Registros de localização de itens:
=-=-=
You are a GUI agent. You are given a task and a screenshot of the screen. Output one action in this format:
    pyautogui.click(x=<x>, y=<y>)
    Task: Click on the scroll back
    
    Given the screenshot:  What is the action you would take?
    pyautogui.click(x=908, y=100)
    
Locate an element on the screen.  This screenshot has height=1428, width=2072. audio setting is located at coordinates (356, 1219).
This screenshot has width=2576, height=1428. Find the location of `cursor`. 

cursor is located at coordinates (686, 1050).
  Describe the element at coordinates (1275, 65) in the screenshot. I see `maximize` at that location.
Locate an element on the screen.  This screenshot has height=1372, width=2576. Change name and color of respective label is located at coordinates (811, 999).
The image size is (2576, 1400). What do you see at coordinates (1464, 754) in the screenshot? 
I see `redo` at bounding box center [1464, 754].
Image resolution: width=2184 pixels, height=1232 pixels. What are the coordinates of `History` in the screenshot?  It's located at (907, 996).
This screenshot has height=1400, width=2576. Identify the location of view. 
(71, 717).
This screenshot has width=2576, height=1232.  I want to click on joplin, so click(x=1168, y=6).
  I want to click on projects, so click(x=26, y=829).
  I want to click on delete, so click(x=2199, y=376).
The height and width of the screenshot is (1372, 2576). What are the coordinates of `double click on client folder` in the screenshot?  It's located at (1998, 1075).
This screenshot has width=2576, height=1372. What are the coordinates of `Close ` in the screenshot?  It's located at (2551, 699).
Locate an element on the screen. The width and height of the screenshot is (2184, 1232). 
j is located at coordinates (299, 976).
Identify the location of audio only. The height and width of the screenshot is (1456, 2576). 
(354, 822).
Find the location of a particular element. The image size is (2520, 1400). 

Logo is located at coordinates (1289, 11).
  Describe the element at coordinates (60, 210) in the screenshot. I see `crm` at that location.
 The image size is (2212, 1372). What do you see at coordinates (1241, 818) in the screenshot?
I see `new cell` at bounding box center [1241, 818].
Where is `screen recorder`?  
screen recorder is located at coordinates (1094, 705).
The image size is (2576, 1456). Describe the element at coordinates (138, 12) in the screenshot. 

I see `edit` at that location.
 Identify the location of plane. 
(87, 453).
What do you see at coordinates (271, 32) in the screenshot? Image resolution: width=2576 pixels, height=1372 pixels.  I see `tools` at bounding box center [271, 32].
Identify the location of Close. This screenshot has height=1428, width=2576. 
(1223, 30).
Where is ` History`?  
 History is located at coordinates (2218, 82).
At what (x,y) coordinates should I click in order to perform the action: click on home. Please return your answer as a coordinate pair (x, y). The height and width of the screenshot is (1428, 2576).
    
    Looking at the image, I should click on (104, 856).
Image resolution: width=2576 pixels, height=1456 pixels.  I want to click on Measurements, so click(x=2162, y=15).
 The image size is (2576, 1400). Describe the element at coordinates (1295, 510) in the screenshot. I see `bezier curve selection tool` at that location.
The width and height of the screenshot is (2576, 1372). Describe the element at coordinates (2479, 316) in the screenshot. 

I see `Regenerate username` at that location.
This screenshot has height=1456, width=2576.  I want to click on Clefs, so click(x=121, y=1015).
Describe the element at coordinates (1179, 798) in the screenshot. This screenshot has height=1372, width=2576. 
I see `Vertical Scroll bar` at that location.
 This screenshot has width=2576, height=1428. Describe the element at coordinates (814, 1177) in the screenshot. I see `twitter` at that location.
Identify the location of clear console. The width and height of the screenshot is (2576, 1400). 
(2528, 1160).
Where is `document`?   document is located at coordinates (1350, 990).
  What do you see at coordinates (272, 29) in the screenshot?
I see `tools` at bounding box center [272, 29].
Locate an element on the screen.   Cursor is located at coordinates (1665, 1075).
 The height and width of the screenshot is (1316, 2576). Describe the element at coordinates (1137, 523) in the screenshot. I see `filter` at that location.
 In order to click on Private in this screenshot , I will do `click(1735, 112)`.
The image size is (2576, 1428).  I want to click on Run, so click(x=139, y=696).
=-=-=
INSTRUÇÕES DA TAREFA:
Transforme todas as linhas dos dados acima em uma lista numerada, deixando de fora as linhas em branco.

SOLUÇÃO DA TAREFA:
1. You are a GUI agent. You are given a task and a screenshot of the screen. Output one action in this format:
2.     pyautogui.click(x=<x>, y=<y>)
3.     Task: Click on the scroll back
4.     Given the screenshot:  What is the action you would take?
5.     pyautogui.click(x=908, y=100)
6. Locate an element on the screen.  This screenshot has height=1428, width=2072. audio setting is located at coordinates (356, 1219).
7. This screenshot has width=2576, height=1428. Find the location of `cursor`. 
8. cursor is located at coordinates (686, 1050).
9.   Describe the element at coordinates (1275, 65) in the screenshot. I see `maximize` at that location.
10. Locate an element on the screen.  This screenshot has height=1372, width=2576. Change name and color of respective label is located at coordinates (811, 999).
11. The image size is (2576, 1400). What do you see at coordinates (1464, 754) in the screenshot? 
12. I see `redo` at bounding box center [1464, 754].
13. Image resolution: width=2184 pixels, height=1232 pixels. What are the coordinates of `History` in the screenshot?  It's located at (907, 996).
14. This screenshot has height=1400, width=2576. Identify the location of view. 
15. (71, 717).
16. This screenshot has width=2576, height=1232.  I want to click on joplin, so click(x=1168, y=6).
17.   I want to click on projects, so click(x=26, y=829).
18.   I want to click on delete, so click(x=2199, y=376).
19. The height and width of the screenshot is (1372, 2576). What are the coordinates of `double click on client folder` in the screenshot?  It's located at (1998, 1075).
20. This screenshot has width=2576, height=1372. What are the coordinates of `Close ` in the screenshot?  It's located at (2551, 699).
21. Locate an element on the screen. The width and height of the screenshot is (2184, 1232). 
22. j is located at coordinates (299, 976).
23. Identify the location of audio only. The height and width of the screenshot is (1456, 2576). 
24. (354, 822).
25. Find the location of a particular element. The image size is (2520, 1400). 
26. Logo is located at coordinates (1289, 11).
27.   Describe the element at coordinates (60, 210) in the screenshot. I see `crm` at that location.
28.  The image size is (2212, 1372). What do you see at coordinates (1241, 818) in the screenshot?
29. I see `new cell` at bounding box center [1241, 818].
30. Where is `screen recorder`?  
31. screen recorder is located at coordinates (1094, 705).
32. The image size is (2576, 1456). Describe the element at coordinates (138, 12) in the screenshot. 
33. I see `edit` at that location.
34.  Identify the location of plane. 
35. (87, 453).
36. What do you see at coordinates (271, 32) in the screenshot? Image resolution: width=2576 pixels, height=1372 pixels.  I see `tools` at bounding box center [271, 32].
37. Identify the location of Close. This screenshot has height=1428, width=2576. 
38. (1223, 30).
39. Where is ` History`?  
40.  History is located at coordinates (2218, 82).
41. At what (x,y) coordinates should I click in order to perform the action: click on home. Please return your answer as a coordinate pair (x, y). The height and width of the screenshot is (1428, 2576).
42.     Looking at the image, I should click on (104, 856).
43. Image resolution: width=2576 pixels, height=1456 pixels.  I want to click on Measurements, so click(x=2162, y=15).
44.  The image size is (2576, 1400). Describe the element at coordinates (1295, 510) in the screenshot. I see `bezier curve selection tool` at that location.
45. The width and height of the screenshot is (2576, 1372). Describe the element at coordinates (2479, 316) in the screenshot. 
46. I see `Regenerate username` at that location.
47. This screenshot has height=1456, width=2576.  I want to click on Clefs, so click(x=121, y=1015).
48. Describe the element at coordinates (1179, 798) in the screenshot. This screenshot has height=1372, width=2576. 
49. I see `Vertical Scroll bar` at that location.
50.  This screenshot has width=2576, height=1428. Describe the element at coordinates (814, 1177) in the screenshot. I see `twitter` at that location.
51. Identify the location of clear console. The width and height of the screenshot is (2576, 1400). 
52. (2528, 1160).
53. Where is `document`?   document is located at coordinates (1350, 990).
54.   What do you see at coordinates (272, 29) in the screenshot?
55. I see `tools` at bounding box center [272, 29].
56. Locate an element on the screen.   Cursor is located at coordinates (1665, 1075).
57.  The height and width of the screenshot is (1316, 2576). Describe the element at coordinates (1137, 523) in the screenshot. I see `filter` at that location.
58.  In order to click on Private in this screenshot , I will do `click(1735, 112)`.
59. The image size is (2576, 1428).  I want to click on Run, so click(x=139, y=696).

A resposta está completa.